To quote Hooper in Jaws, “I don’t think so.”
I went back to Sorkin in mid-June—just after Trump delivered his fearmongering tirade to a more-than-half-empty Tulsa auditorium—to see how he felt his movie fit into the new national mood. “The movie was relevant when we were making it,” he wrote in an email. “We didn’t need it to get more relevant, but it did. The polarization, the militarization of the police, the fear of Black activists, even the intramural battle between the left and the far left. To say nothing about [Black Panther] Fred Hampton being murdered by the police during the trial. At this performance the role of Mayor Daley is being played by Donald Trump.”

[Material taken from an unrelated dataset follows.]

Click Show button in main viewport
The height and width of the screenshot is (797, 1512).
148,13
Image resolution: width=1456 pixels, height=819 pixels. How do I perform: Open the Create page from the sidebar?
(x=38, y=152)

If one of the aims of the movie was to get its audience enraged and engaged, that job has been accomplished by a short, deadly amateur video shot on the streets of Minneapolis. We’re there. “I wish I could release it today,” Sorkin wrote of his movie. “Unfortunately, I’m confident that when we release it in the fall it’ll be just as timely.”
It is hard to talk about this movie without talking about politics but I would remind everyone that the reason Nixon won was because of the SILENT MAJORITY. The way things have been leaning toward the left is to stifle dissent, to tell a story people want to hear rather than the story that reflects a truth, inconvenient or otherwise. Such narrative-shaping dissent did not exist on the left back then. It was all on the right. That was what the left was fighting against. The biggest difference between now and then is that the left is currently preoccupied with policing its own speech. That will impact every production coming out in the near future and it is absolutely not how things were back in the 1960s. But either way, the end result is likely the same: a silent majority whose voice is being out-shouted by the louder minority.
The Manson murders, Kent State, and Vietnam were the signposts of the chaos the silent majority saw back then. Now it’s Covid-19, it’s fear of an authoritarian government with Trump (paramilitary forces on the streets), and with the left (policing of speech, expression, dissent). We’re living through very different times.
However, the reason the Chicago 7 will be catnip for Oscar voters is that many of them lived through this era. This was their time. It’s funny how so many voices from that era, like Noam Chomsky and Gloria Steinem signed that Harper’s Letter that takes a stand against the threat of one part of “cancel culture” that polices speech and opinion, that silences dissent. They aren’t talking about the rise of black power and the important changes that followed, but they are talking about Tumblr Salem where once accused, forever guilty.
The Trial of the Chicago 7 will be an interesting film to see, to be sure, as a reminder of how the more things change, the more they stay the same.
Sorkin will be once again proving himself as a director, as he did with Molly’s Game. No doubt, the screenplay will be blazingly brilliant.
I for once am glad to see a Big Oscar Movie on the horizon – it feels a little like normalcy.